* [TO DO]: Return the Arganic founder's story word for word, in full.

* [TEXT PASSAGE]:
Born and raised in London to Iraqi refugee and immigrant parents, Dana discovered argan oil in her early 20s. Sourced almost exclusively from southwestern Morocco and made by pressing the seed of the argan tree, it’s known for its health benefits and its uses in both food and cosmetics.
In 2012, Dana launched Arganic with £8,000 and spent the next 14 years building the business and educating customers about why argan oil is so special. Along the way, Arganic attracted customers like Mick Jagger and stockists like Harrods and Whole Foods.
→ Below, Dana tells For Starters about the winding road that led to her idea...

It all started when I was studying maths at King’s College London. I love maths. I saw a Goldman Sachs internship being advertised over the summer holiday before the 3rd year. It paid £800 a week. I was looking for a summer job, so I applied… and got it. They offered me a job after the internship, so I sort of accidentally ended up working at Goldman Sachs for a year on a graduate scheme. I didn’t add much value or even end up with much money. You’re just working such long hours. They wanted me to stay on, but I didn’t want to get caught up in all that. You sacrifice a lot of your soul and life to be there. I knew if I stayed it would lead to ingenuine things.
So I made the decision to quit and start my own business. Starting a business is hard, otherwise more people would do it. But I wanted to give it my best shot. I’m going to run this marathon, I said. Or at least I’m going to do everything I can to try and make that happen. So… what business could I create?

* [DATASET CONTENT]:
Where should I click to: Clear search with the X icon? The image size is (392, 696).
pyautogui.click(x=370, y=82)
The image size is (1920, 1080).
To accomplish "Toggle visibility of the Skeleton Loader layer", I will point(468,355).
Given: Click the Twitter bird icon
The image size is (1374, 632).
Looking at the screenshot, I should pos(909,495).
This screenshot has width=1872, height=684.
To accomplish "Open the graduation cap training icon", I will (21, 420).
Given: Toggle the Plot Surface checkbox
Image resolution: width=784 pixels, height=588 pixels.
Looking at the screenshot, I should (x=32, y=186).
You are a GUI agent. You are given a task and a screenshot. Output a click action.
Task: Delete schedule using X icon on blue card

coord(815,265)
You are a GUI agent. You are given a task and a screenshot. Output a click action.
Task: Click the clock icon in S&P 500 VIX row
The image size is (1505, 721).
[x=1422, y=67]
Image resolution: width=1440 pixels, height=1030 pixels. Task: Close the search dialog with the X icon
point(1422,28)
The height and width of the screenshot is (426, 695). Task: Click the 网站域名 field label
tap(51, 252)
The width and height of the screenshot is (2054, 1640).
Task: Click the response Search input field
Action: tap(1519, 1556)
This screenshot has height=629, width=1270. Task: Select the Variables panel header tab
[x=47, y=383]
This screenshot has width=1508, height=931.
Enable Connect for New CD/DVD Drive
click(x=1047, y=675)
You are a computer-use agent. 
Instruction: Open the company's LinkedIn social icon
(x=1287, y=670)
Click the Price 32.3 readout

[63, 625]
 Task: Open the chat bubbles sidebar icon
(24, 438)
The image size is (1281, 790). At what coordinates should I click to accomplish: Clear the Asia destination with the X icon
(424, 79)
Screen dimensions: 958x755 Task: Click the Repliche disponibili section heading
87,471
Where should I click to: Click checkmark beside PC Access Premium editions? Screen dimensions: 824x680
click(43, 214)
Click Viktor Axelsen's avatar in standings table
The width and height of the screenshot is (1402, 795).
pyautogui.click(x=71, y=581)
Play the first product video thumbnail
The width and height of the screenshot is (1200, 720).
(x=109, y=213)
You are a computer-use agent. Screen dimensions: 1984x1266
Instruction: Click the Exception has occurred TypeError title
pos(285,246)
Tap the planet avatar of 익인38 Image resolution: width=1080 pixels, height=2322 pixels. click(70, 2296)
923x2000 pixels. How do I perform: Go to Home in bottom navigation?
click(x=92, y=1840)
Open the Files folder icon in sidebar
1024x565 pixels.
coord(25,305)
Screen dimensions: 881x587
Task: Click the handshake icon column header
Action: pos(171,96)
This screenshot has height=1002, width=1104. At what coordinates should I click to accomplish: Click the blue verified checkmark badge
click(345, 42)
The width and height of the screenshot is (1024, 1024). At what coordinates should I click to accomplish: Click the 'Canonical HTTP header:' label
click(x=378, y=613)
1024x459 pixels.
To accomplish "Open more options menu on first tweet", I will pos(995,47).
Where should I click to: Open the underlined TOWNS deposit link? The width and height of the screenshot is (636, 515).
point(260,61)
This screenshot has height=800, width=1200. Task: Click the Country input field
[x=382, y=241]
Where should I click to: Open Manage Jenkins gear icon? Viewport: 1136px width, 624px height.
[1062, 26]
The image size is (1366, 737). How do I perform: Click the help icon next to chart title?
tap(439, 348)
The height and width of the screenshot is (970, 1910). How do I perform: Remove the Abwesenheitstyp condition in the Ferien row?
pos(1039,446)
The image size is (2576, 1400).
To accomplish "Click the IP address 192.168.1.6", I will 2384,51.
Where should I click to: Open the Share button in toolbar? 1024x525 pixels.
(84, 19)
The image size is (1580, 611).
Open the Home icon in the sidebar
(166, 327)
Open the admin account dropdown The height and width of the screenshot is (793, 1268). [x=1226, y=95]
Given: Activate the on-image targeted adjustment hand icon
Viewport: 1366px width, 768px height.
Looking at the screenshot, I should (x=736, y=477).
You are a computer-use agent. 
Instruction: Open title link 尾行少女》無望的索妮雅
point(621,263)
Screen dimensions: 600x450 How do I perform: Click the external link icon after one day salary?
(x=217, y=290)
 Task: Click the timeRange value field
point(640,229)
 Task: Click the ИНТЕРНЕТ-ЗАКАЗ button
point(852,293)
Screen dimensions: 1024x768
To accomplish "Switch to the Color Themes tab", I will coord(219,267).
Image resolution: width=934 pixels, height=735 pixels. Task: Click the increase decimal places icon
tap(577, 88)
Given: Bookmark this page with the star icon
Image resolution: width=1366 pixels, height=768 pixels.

* [TASK RESPONSE]:
Born and raised in London to Iraqi refugee and immigrant parents, Dana discovered argan oil in her early 20s. Sourced almost exclusively from southwestern Morocco and made by pressing the seed of the argan tree, it’s known for its health benefits and its uses in both food and cosmetics.
In 2012, Dana launched Arganic with £8,000 and spent the next 14 years building the business and educating customers about why argan oil is so special. Along the way, Arganic attracted customers like Mick Jagger and stockists like Harrods and Whole Foods.
→ Below, Dana tells For Starters about the winding road that led to her idea...

It all started when I was studying maths at King’s College London. I love maths. I saw a Goldman Sachs internship being advertised over the summer holiday before the 3rd year. It paid £800 a week. I was looking for a summer job, so I applied… and got it. They offered me a job after the internship, so I sort of accidentally ended up working at Goldman Sachs for a year on a graduate scheme. I didn’t add much value or even end up with much money. You’re just working such long hours. They wanted me to stay on, but I didn’t want to get caught up in all that. You sacrifice a lot of your soul and life to be there. I knew if I stayed it would lead to ingenuine things.
So I made the decision to quit and start my own business. Starting a business is hard, otherwise more people would do it. But I wanted to give it my best shot. I’m going to run this marathon, I said. Or at least I’m going to do everything I can to try and make that happen. So… what business could I create?